* What this task involves
The data below holds a line containing "Task: Open the Source Control view" and a line containing "Screen dimensions: 862x717"; please quote exactly those two lines and every line between them, and nothing else.

* Supplied records
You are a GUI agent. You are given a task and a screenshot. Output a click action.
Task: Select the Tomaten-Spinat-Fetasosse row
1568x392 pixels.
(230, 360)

---

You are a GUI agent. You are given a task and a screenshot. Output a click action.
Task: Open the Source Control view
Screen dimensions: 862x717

* Task result
Task: Open the Source Control view
Screen dimensions: 862x717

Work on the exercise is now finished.